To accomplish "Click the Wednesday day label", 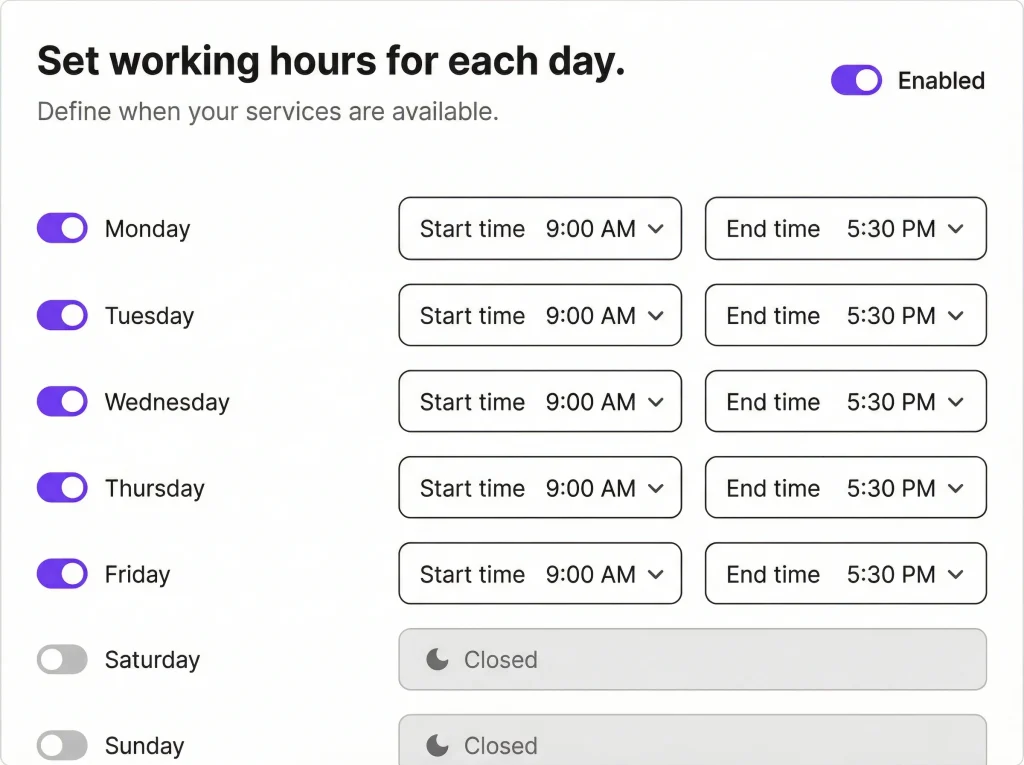I will click(167, 402).
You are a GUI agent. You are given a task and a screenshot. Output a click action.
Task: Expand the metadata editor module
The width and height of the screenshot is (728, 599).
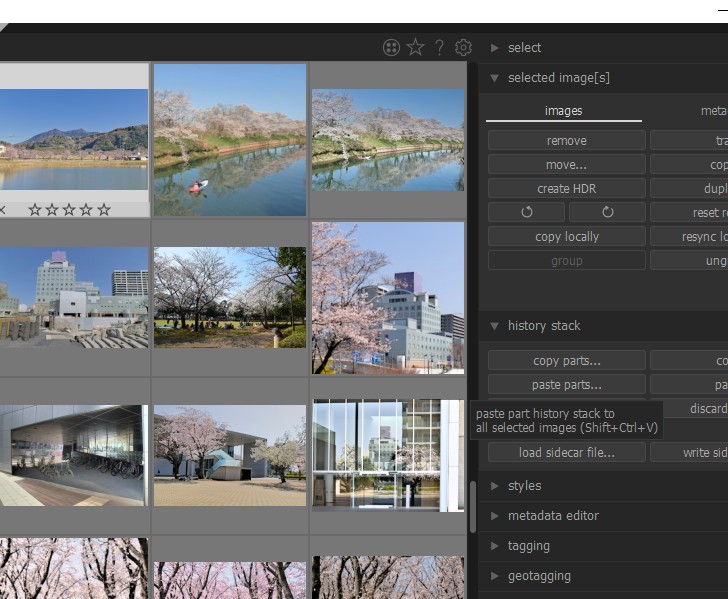coord(552,516)
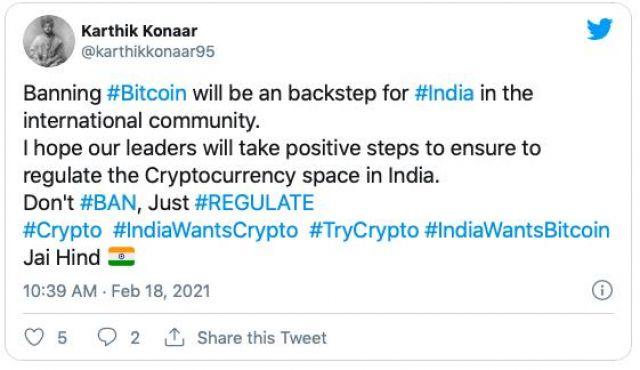640x370 pixels.
Task: Click Share this Tweet
Action: pos(262,338)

━━━━━━━━

TASK REQUIREMENTS: Your task is to retype the lines running from the one that contains "The width and" through the end of the records, and nothing else. Pictures are not part of the copy.

REPLY:
The width and height of the screenshot is (728, 599).
coord(552,516)
640x370 pixels.
Task: Click Share this Tweet
Action: pos(262,338)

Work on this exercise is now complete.